## 練習題目
在這段講 sklearn 預處理與分解的摘錄裡，哪兩種分解方法被說成比較常用？

*** 閱讀摘錄 ***

這一塊通常我要用到的是Scale操作。而Scale型別也有很多，包括：

StandardScaler
MaxAbsScaler
MinMaxScaler
RobustScaler
Normalizer
等其他預處理操作

對應的有直接的函式使用：scale(), maxabs_scale(), minmax_scale(), robust_scale(), normaizer()。

例如：

import numpy as np
from sklearn import preprocessing
X = np.random.rand(3,4)


#用scaler的方法
scaler = preprocessing.MinMaxScaler()
X_scaled = scaler.fit_transform(X)


#用scale函式的方法
X_scaled_convinent = preprocessing.minmax_scale(X)

decomposition

說一下NMF與PCA吧，這兩個比較常用。

import numpy as np
X = np.array([[1,1], [2, 1], [3, 1.2], [4, 1], [5, 0.8], [6, 1]])
from sklearn.decomposition import NMF
model = NMF(n_components=2, init='random', random_state=0)
model.fit(X)

*** 資料集 ***

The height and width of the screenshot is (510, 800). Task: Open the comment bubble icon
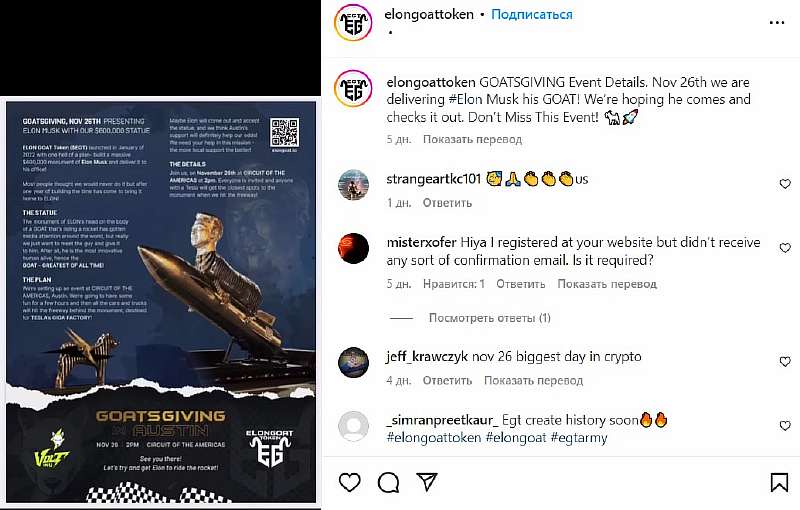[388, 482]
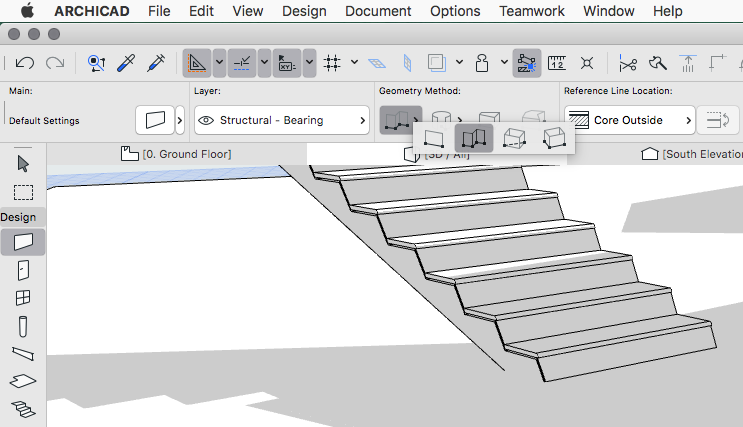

***
*** 資料集 ***

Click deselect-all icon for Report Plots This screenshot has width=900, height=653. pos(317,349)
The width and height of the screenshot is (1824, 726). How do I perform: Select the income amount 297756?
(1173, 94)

***

## 本題答案
NMF 與 PCA。